In the United States, I have lived and worked with street homeless women for the last 28 years. The undeclared war in our streets is extremely brutal to women, especially homeless women who suffer from similar human rights violations as do women in areas of conflict. Rape and beatings go hand in hand with urban homelessness. Women living in the streets of America often live lives similar to the refugees from a war or other conflict, much of their experience goes unreported, and these human rights violations seem to have no place in the discussion on human rights in this country. But it is their spirit that, while dealing with survival issues, they are also in the forefront of the homeless civil rights movement. I have met some women of great spirit who have overcome and repeated violations of their bodies, mind, and spirit, and have rebuilt their lives and helped politicize this issue in their communities.

In 1947, I was two years old. For the next five years, every member of our family was uprooted and then had to resettle. It was during the stories of that time and the readings of the holy book as a community rededicating itself to the core values and principles of our faith that I formed my earliest ideas about spirit and its connection to the universe. And in my youthful universe, I knew that great harm had been done to women. It was in the women circles that stories were shared about aunts and nieces and sisters and grandmothers, the losses of land and jewels and home, and then more in a whisper, the rapes and murders and kidnappings. I remember how much I wanted to change the world and make it without violence against women, and there my spirit moved to action and service.

It pains me much that in the 50th year of the signing of the human rights declaration the situation is not much better. What surprises me most is the silence of the great faiths and religions of the world on the issues of displaced and homeless women, the violations of their basic human rights, and the continued spiritual invalidation of women by the patriarchs of the church, synagogue, and temple.

As women are beginning to discover specific ways in which their experience and views have not been taken into consideration, they have begun to review the traditions to try and recover what is life-giving to them. By finding neglected elements in our respected traditions, much like the women in my family did, we can re-interpret and re-establish claims for just and equitable treatment of women.

At the eve of the obvious rewriting of the human rights covenant from a feminist perspective, a recovery of religious wisdom must happen, making them hospitable to women. We are living in a time of global transition. The women’s movement is also becoming globalized. The sisters in Africa know the conditions the sisters in India are living under. Religion provides a vision for humanity, but also needs to provide a constructive force to recreate equality and harmony.

There are many women who have difficulty in tuning into these thoughts and spiritual problems, because the daily struggle for life and survival against death, in all its varied forms, demands all the energy they can get. Among them, and even right in their vanguard, are women like Domatilla de Chungara from the tin mines of Bolivia. She organized a hunger strike in the midst of starvation. Or Rigoberta Menchu, or the women of the Playa de Mayo, the Filipino nuns and their fight against prostitution.

“For centuries, we women have been possessed by spirit that used to cripple us. The evil spirit of female weakness caused us to be bowed down and bent double.
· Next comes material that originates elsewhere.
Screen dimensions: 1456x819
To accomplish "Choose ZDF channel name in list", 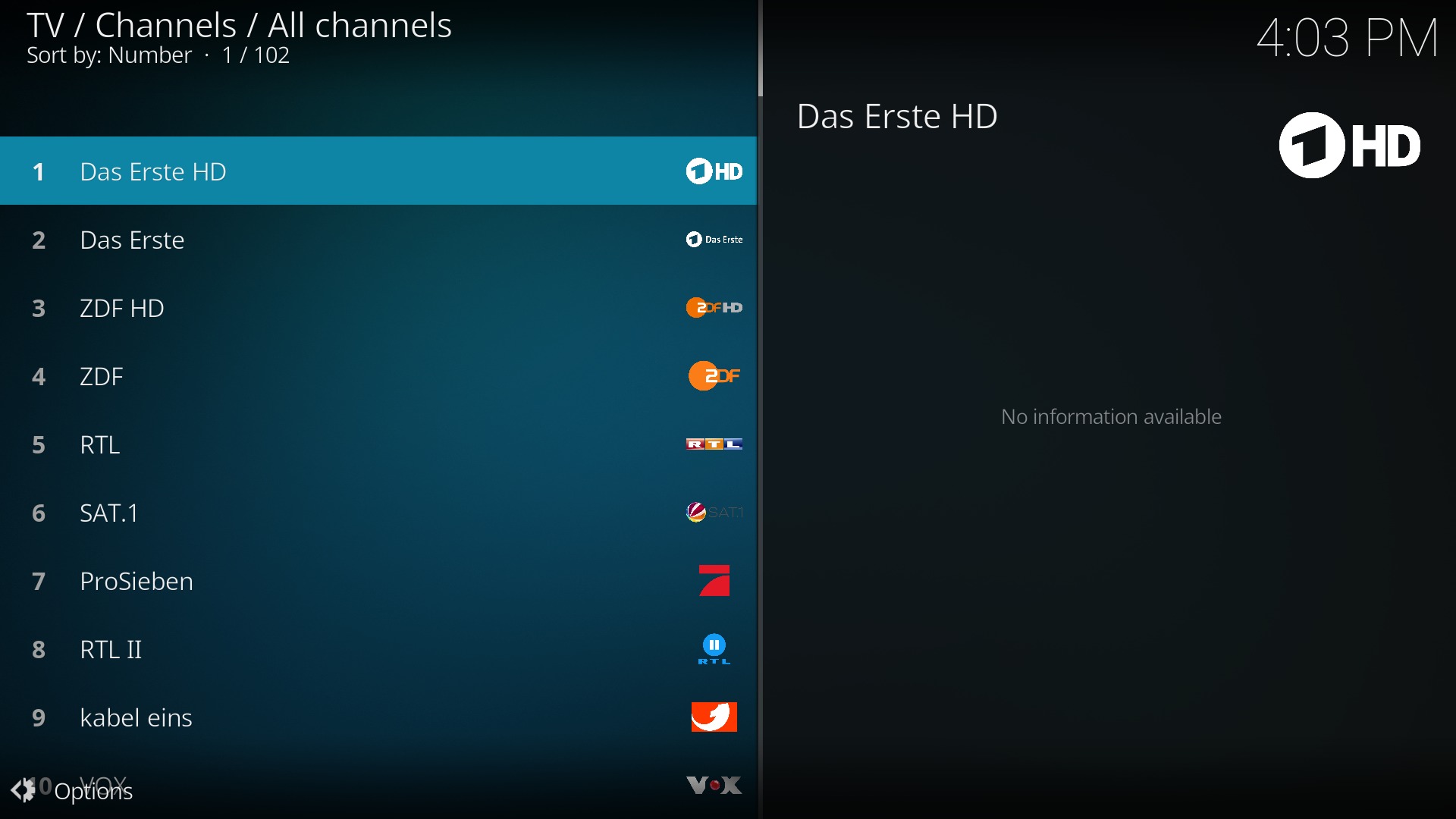I will click(102, 377).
And so I see before me the mother in Soweto, bent double with grief over her child shot down. She had brought it into the world hoping for a better time. But then at once she straightened up and began to praise god. The spirit that used to cripple us is standing up straight, and we are beginning to think and act. The picture I see before me now: mothers in the Pacific, after nuclear tests have given birth to jellyfish babies and are screaming from the root tops. You spoilers of the ocean, our beaches, our children. Test your weapons over Washington DC.” Barbel von Wattenberg Potter.

A global framework with a spiritual perspective needs to be emphasized in addressing the issue of women’s human rights. There needs to be a women’s agenda in the spirit and human rights conversation.